È una delle pochissime interviste rilasciate nel corso della sua carriera vaticana quella odierna pubblicata dal Tempo che ha avuto modo di parlare con padre Georg Gänswein – attualmente arcivescovo di Urbisaglia e Nunzio Apostolico di Estonia, Lettonia e Lituania – che venne scelto da Joseph Aloisius Ratzinger come segretario dopo la sua elezione a Papa con il nome di Benedetto XVI che risale al 19 aprile del 2005: proprio in occasione di questa importante ricorrenza, padre Georg ha deciso di aprirsi e ricordare quella figura che lui più di chiunque altro – forse secondo solo a Papa Giovanni Paolo II – conobbe nel profondo.
Non a caso, il Nunzio Apostolico dei Paesi Baltici confessa che i ricordi sull’elezione e l’insediamento di Ratzinger “sono vivissimi” ancora oggi, con quel primo incontro dopo “circa un’ora” dall’elezione nel quale “mi sono inginocchiato (..) gli ho fatto gli auguri (..) e gli ho offerto la mia piena disponibilità nell’assisterlo“: disponibilità – ricorda ancora – che colse immediatamente “volentieri”, scegliendolo come suo segretario e fidato consigliere per tutti ed otto gli anni di papato.
Padre Georg Gänswein: “Ratzinger era turbato dalla sfide che lo attendevano, ma la raccolse e seppe vincerle”
Restando con la mente proprio ai giorni dell’insediamento di Papa Benedetto XVI, padre Georg racconta anche per la prima volta che nei momenti precedenti al Conclave lo vide sempre “raccolto, serio e silenzioso“: uno stato d’animo che si ripeté anche quando fu convocato con gli altri Cardinali per l’elezione, scegliendo di recarsi “da Santa Marta alla Cappella Sistina (..) a piedi” accompagnato dal suo futuro segretario che ricorda che “non [disse] neanche una parola” con un silenzio “più eloquente di tante parole” che lasciò intendere che “il suo cuore era agitato, stava riflettendo, lottando, temendo [e] soffrendo“.
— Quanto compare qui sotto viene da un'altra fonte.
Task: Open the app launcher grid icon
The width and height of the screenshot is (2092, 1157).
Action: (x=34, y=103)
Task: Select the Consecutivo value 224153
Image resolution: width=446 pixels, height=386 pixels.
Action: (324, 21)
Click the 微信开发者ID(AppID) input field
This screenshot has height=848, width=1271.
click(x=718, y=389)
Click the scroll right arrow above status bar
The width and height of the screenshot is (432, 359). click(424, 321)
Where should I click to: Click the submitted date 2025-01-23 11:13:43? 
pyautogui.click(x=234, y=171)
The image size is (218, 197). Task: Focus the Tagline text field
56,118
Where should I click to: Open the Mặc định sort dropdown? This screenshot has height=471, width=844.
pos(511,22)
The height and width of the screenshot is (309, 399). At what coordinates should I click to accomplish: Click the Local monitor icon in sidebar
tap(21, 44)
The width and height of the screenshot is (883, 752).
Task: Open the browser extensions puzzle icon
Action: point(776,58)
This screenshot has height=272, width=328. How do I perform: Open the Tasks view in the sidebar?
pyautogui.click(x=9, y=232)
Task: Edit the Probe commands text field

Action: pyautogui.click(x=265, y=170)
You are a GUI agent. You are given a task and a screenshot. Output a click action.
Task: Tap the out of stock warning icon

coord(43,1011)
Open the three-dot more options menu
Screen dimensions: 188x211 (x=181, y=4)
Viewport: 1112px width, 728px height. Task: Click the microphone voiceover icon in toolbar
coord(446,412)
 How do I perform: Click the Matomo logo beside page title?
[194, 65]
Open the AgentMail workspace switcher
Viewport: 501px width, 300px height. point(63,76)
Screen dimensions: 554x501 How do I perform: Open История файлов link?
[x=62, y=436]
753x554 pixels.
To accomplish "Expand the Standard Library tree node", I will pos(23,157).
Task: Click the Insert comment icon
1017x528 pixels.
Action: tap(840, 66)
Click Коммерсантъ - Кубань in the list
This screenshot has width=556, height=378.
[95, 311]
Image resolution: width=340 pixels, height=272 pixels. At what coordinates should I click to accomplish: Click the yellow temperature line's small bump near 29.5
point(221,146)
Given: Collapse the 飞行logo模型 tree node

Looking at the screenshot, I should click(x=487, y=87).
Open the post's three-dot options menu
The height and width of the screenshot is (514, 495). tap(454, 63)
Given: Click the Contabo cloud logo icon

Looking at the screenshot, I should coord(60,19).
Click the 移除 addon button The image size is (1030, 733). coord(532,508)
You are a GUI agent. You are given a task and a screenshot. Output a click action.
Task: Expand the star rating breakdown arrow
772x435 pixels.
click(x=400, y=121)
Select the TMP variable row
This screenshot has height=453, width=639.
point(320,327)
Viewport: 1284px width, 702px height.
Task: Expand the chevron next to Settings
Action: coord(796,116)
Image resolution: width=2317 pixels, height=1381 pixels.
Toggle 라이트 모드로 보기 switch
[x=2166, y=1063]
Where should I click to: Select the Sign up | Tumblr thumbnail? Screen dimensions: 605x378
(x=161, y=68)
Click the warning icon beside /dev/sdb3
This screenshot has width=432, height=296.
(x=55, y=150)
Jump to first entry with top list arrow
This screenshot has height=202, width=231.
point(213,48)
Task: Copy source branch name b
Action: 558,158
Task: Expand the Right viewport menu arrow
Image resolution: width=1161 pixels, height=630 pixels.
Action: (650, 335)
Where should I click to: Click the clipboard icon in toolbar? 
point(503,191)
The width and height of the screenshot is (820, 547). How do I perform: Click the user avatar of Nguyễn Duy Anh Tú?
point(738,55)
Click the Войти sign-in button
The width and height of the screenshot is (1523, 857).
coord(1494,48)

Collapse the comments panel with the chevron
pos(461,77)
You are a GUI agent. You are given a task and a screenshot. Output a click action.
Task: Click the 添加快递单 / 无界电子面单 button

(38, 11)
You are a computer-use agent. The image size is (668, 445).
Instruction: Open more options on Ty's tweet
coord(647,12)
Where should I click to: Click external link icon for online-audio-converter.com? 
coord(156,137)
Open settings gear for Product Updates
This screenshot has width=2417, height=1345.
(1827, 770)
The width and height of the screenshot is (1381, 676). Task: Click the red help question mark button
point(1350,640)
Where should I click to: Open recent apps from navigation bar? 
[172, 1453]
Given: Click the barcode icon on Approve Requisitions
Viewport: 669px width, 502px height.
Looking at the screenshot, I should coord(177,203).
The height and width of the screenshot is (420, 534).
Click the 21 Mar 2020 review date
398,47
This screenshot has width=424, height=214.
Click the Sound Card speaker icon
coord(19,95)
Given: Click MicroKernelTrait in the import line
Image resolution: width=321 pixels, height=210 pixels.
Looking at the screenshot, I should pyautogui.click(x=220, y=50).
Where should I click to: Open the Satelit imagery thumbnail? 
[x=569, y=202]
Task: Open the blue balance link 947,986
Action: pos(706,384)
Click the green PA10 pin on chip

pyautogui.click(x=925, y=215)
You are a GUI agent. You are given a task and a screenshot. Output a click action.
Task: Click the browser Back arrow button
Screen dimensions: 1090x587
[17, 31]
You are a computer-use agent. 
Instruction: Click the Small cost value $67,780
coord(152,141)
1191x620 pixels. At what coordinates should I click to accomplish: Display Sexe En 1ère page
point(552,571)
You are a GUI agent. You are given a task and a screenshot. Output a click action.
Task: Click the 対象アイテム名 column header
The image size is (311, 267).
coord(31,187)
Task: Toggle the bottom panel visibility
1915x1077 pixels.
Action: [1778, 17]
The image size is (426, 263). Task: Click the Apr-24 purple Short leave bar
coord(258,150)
Non a caso, l’arcivescovo ricorda che per Ratzinger il pensiero di diventare Papa “gli ha torturato e rubato la pace del cuore”, soprattutto per via di quelle “pericolose sfide, che lui stesso definiva come ‘dittatura del relativismo‘” che in quel momento stavano interessando sia la Fede che la Chiesa; fermo restando che in ogni caso decise di affrontarle lasciando dietro di sé “un’eredità morale e spirituale” che ancora oggi “è tutta da scoprire” e che sicuramente l’ha reso – e lo testimonia l’affetto mostrato dai tanti fedeli che nel 2022 si sono voluto “congedare dal defunto Pontefice” – uno dei Papi più amati dal pubblico.
In conclusione – poi – padre Georg ha anche voluto commentare il rapporto unico tra Papa Benedetto XVI e il suo predecessore (oggi Santo) Karol Wojtyla: un rapporto iniziato proprio durante il papato di Giovanni Paolo II e che oggi il Nunzio Apostolico descrive come ben più importante e profondo della semplice “collaborazione” in una vera e propria “relazione strettissima, caratterizzata da grande stima e fiducia reciproca” che lui – osservandola dall’interno – ricollega al fatto che entrambi nutrivano il medesimo “amore verso Cristo e la sua Chiesa”.